REQUIRED TASK →
Find every line in the rows below that contains the string "header", matching case exactly, and copy each one.

◆ ◆ ◆ ◆

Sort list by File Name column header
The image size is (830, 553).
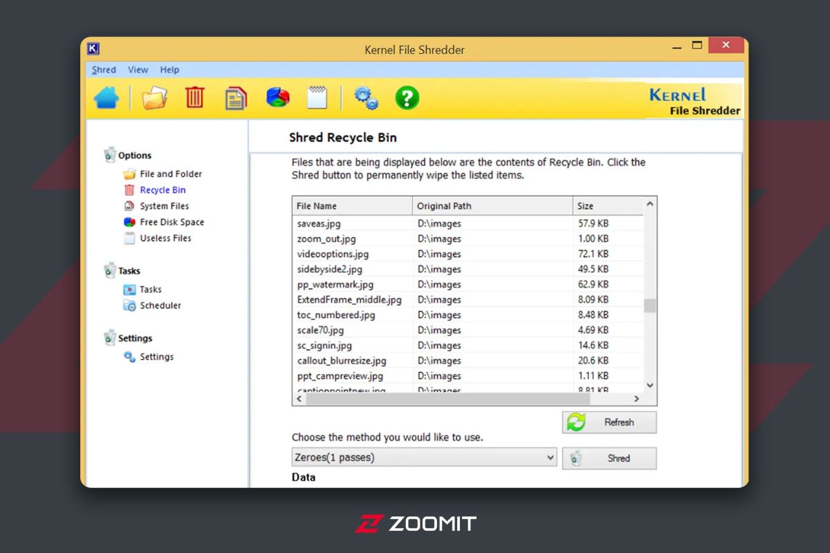(x=352, y=206)
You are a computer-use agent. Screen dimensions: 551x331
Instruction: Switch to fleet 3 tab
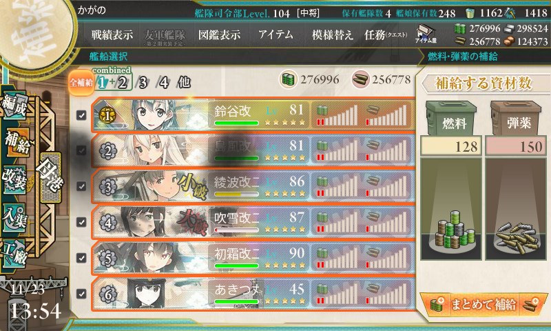(x=143, y=83)
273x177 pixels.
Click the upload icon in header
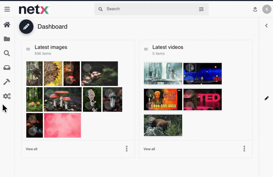pyautogui.click(x=255, y=10)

◆ ◆ ◆ ◆

RESULT →
Sort list by File Name column header
Click the upload icon in header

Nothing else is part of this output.